The area is known as bioelectronic medicine, which looks at reading and then modulating the neural signals that pass between organs and the brain, and thereby treating a broad range of diseases, from arthritis and asthma, to hypertension and heart disease.

Think of it as a way to program the Internet of your body, using the nerve cables that go to and from an organ to tell it what to do instead of relying on a molecule to do it.

“It could be exquisitely specific and therefore both more efficacious and safer than most medicines used today,” said Famm. “Instead of taking a traditional drug that binds to multiple targets throughout your body, imagine a device that attaches to an organ-specific neural circuit in the body, records and analyzes the electric signals it trades with your brain, and then rewrites the disease out of the code.”

It sounds like science fiction, but there are already basic and somewhat clunky applications coming from startups to treat sleep apnea and hypertension. Comedian Jerry Lewis famously treats his chronic back pain with the jolts from a palm-sized electronic device called a spinal cord stimulator that he had implanted over a decade ago.

“We’re developing devices that don’t exist today.”

“We envision a device the size of a grain of rice that can be implanted or even injected,” Famm explained, “and possesses the intelligence to subtly modulate neural signals in real time.”

“Those final manifestations may be twenty years in the future before they have broad patient use.”

GSK is in general taking a novel approach to innovation, with over half of its R&D happening outside its walls. For bioelectronics this is even stronger, with 95% of the experimental work in the last 2 years happening via 50+ research collaborations around the world (half are in the US).

Famm explained: “Our molecular experience is directly relevant to how we understand disease, organ function, and manage this development pipeline, but there are a number of skills we don’t possess internally. So we’ve spent the time to craft an open, interdisciplinary approach to innovation that marries expertise in neural signaling, materials and electrical engineering, signal analysis, and surgical techniques.”

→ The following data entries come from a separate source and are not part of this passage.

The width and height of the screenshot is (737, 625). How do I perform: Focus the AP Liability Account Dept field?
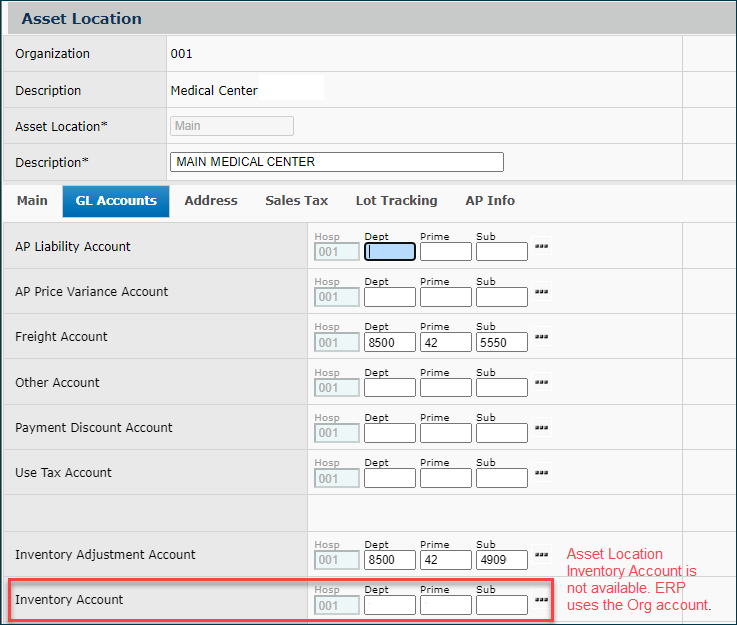pyautogui.click(x=390, y=252)
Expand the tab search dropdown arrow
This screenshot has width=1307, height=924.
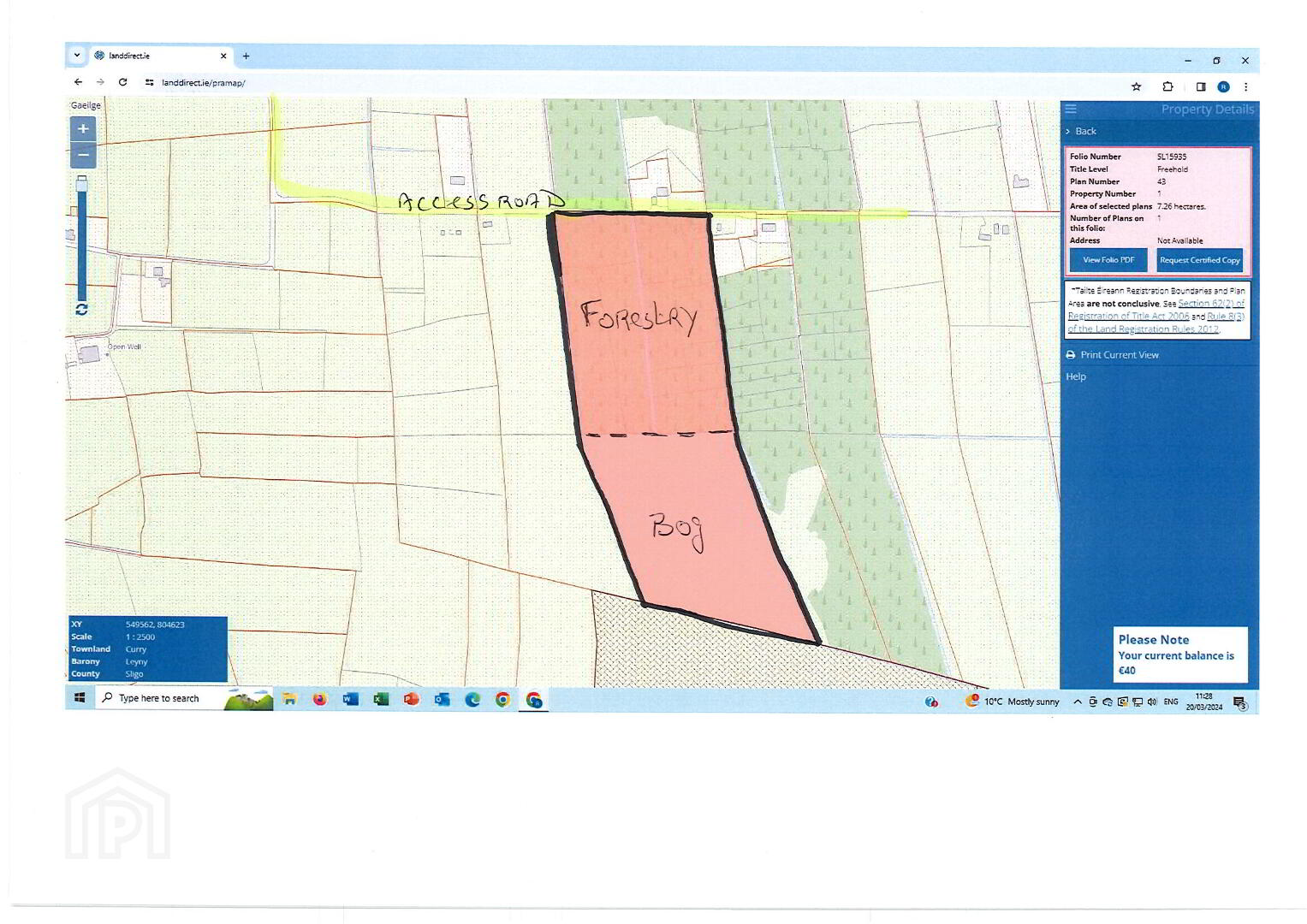77,56
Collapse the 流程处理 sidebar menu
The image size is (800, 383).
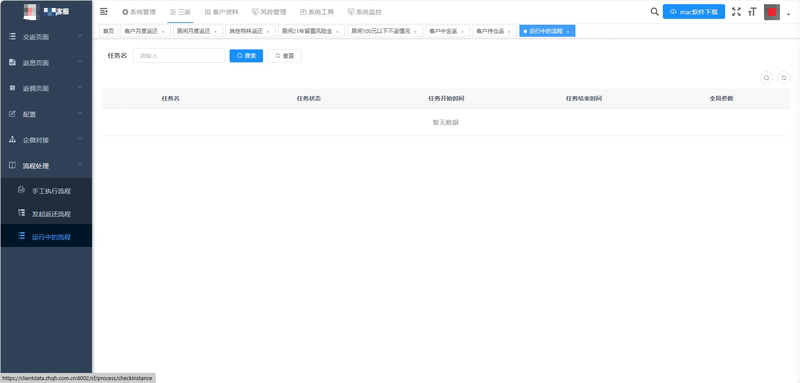[x=46, y=166]
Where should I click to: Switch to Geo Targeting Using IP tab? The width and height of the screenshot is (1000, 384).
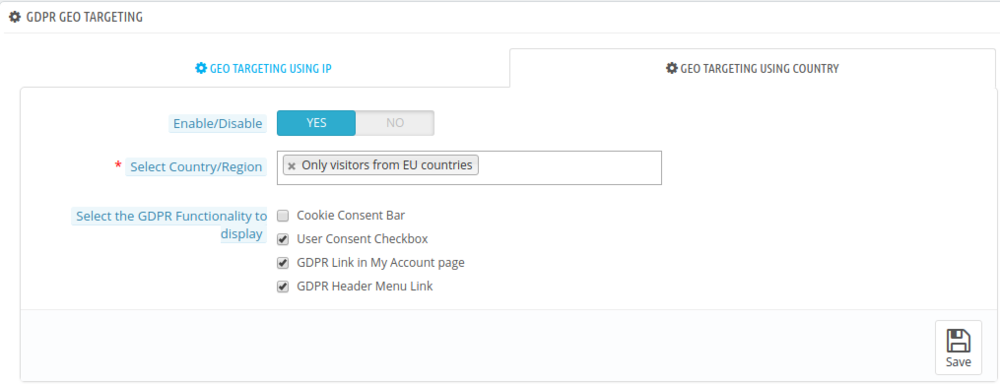pyautogui.click(x=263, y=68)
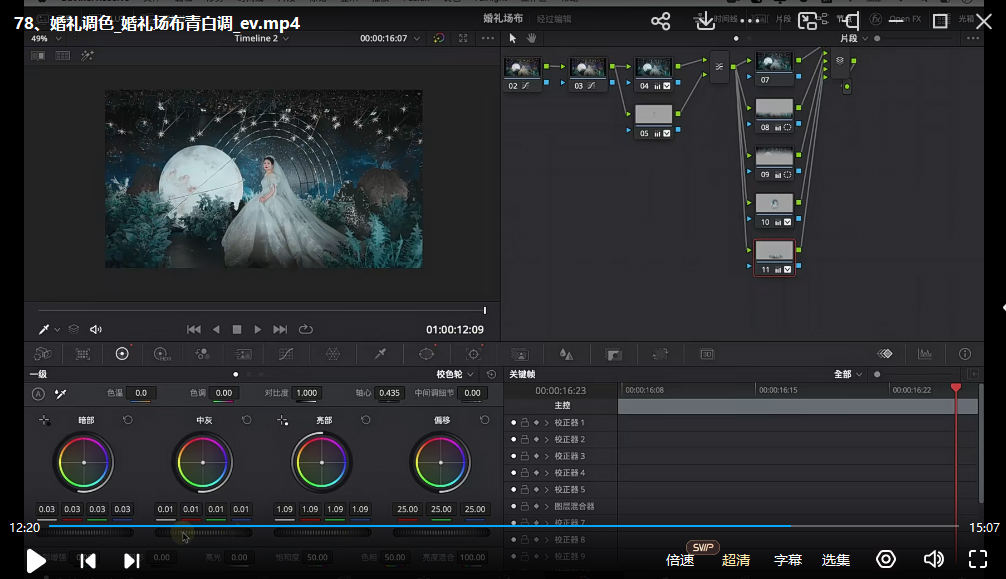Expand the 校正器 3 keyframe track
1006x579 pixels.
point(546,456)
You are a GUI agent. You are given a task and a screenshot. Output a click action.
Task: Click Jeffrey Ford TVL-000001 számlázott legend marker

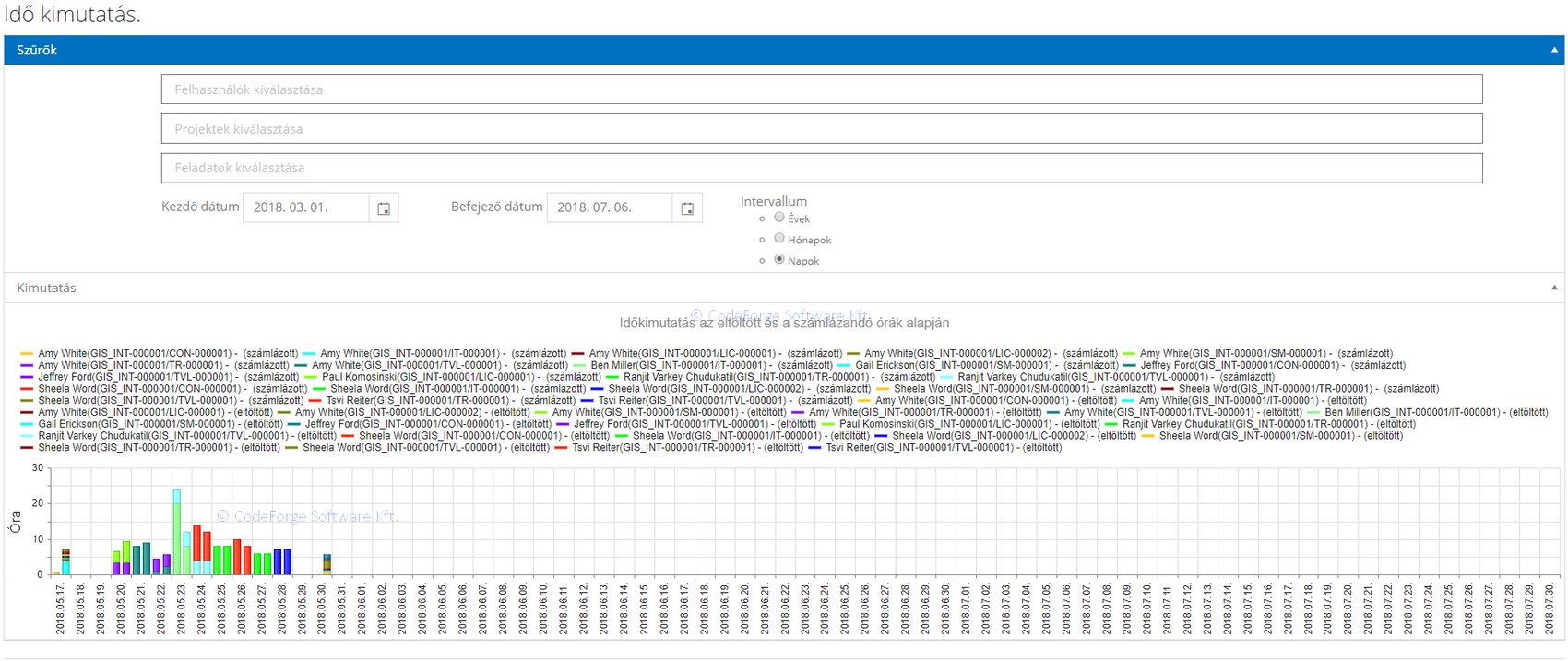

GSK is also riding a wave of external innovation in some of the basic tools that bioelectronic medicine requires, such as microfabrication, that simply didn’t exist even a few years ago.

“We’re trying to open up neuromodulation to treat chronic diseases that aren’t considered neurological or psychiatric,” Famm said. “We’re walking a fine line with our academic partners to encourage them to publish, while also filing patents on technologies that will help deliver it.”

What about possible patient reaction to the idea that their nerve signals could be somewhat reprogrammed by a tiny computer in their bodies?

Famm recounted a recent clinical trial in Amsterdam of a nerve stimulator for treating rheumatoid arthritis, and fears that there’d be no volunteers because the Dutch media uncharitably labeled the tech “the neck chip.” Yet volunteers swamped the trial.

“What attracted them is the idea of a treatment using the natural controls of their bodies,” Famm said.